1917 - Sam Mendes (2019)


    Un unico piano sequenza per tutta la durata del film. Solo questo potrebbe bastare a spingere lo spettatore ad andare al cinema. In realtà, diciamolo subito, trattasi di più piani sequenza fusi insieme grazie al digitale e a trucchi registici ben congegnati. Ma fa poca o nessuna differenza per lo spettatore, il risultato è altrettanto sbalorditivo.

    6 aprile 1917, nord della Francia, prima guerra mondiale. I soldati britannici Schofield e Blake vengono scelti per una missione tanto di vitale importanza quanto apparentemente impossibile: consegnare un ordine diretto del generale Erinmore al colonnello Mackenzie, situato a diverse miglia di distanza oltre la linea dei tedeschi. L'ordine è quello di annullare l'attacco programmato per l'indomani che prevede il coinvolgimento di 1600 uomini dell'esercito britannico. Il motivo è che gli inglesi, lanciando l'attacco, cadrebbero in una trappola architettata dai tedeschi per compiere un massacro. I nostri due eroi, dunque, non dovranno soltanto attraversare a piedi la linea nemica rischiando la morte ad ogni passo, ma dovranno affrontare una battaglia contro il tempo per arrivare nel punto dove è stanziato il battaglione e fermare il massacro prima che sia troppo tardi.
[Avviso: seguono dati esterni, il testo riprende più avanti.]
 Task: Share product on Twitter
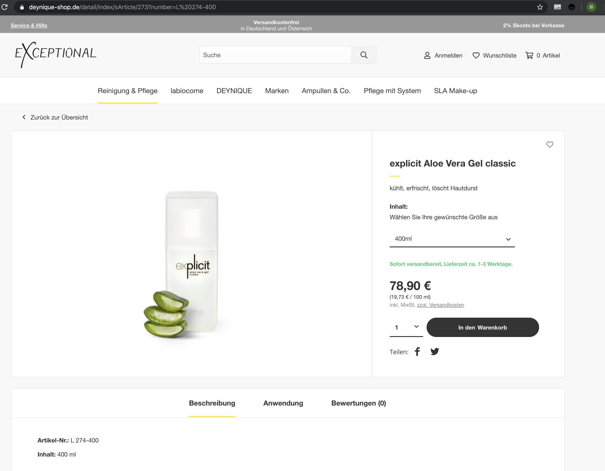(435, 352)
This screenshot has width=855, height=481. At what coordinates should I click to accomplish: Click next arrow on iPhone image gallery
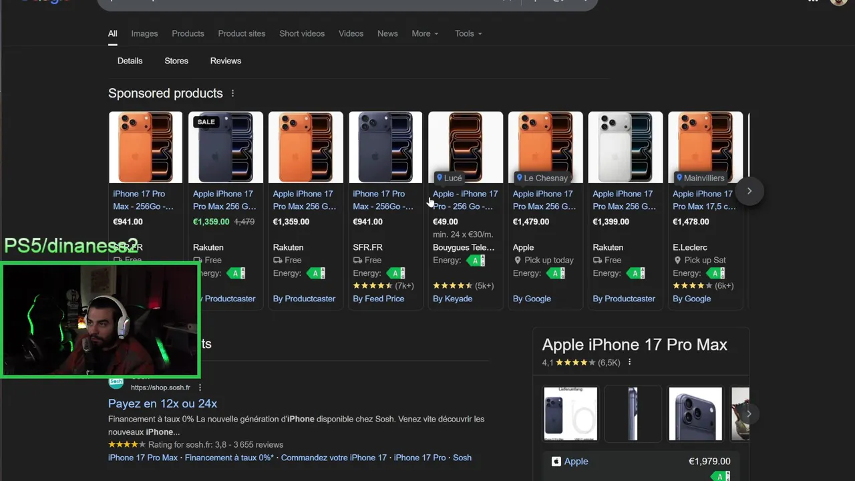[x=748, y=414]
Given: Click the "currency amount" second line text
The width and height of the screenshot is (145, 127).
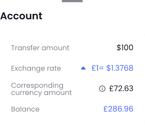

Schofield e Blake sono buoni amici e a complicare le cose c'è il fatto che nel battaglione è presente anche il fratello maggiore di Blake.

    Durante l'intera visione del film non c'è tempo né modo di annoiarsi, l'azione è costante, non ci sono tempi morti, lo spettatore è sempre desto nel chiedersi "cosa succede ora?". La storia è incentrata esclusivamente, o quasi, sui protagonisti, seguiti dall'inizio alla fine della pellicola, in tempo pseudo-reale. 1917 è un esperimento cinematografico, un esperimento mai tentato prima, e quindi, solo per questo motivo, un film assolutamente originale. L'esperimento è quello di girare un film, come detto sopra, utilizzando un solo piano sequenza. O quasi. L'unico stacco avviene quando Schofield perde i sensi a seguito dello scontro con un soldato tedesco, e allora cala il buio. Quando si risveglia, è notte, e la storia riprende da lì. Un bel pretesto del regista per passare dal giorno alla notte, e per far scorrere quindi il tempo in modo veloce. La sceneggiatura, tuttavia, non è proprio originale. Tra tutti i film di guerra, l'accostamento più naturale è quello con Salvate il soldato Ryan di Spielberg, che presenta una storia simile, con la differenza che qui i soldati da salvare sono ben 1600.

    La camera segue, o meglio insegue, i protagonisti dall'inizio alla fine, da davanti, da dietro, da sopra, da di lato. Si alza in volo e si abbassa al livello del terreno, corre nei claustrofobici corridoi delle trincee e vaga negli immensi spazi delle aree aperte, ma sempre dal punto di vista dei protagonisti. Così facendo, con questa visuale in terza persona simile a quella di un videogame, fa immergere lo spettatore nella scenografia. Senza svelare ulteriori dettagli, merita una menzione la scena della corsa di Schofield per raggiungere la postazione del colonnello Mackenzie, in mezzo alle bombe tedesche che esplodono sul terreno e ai soldati del battaglione inglese che iniziano l'attacco. Epica. Il resto, come si suol dire, è storia.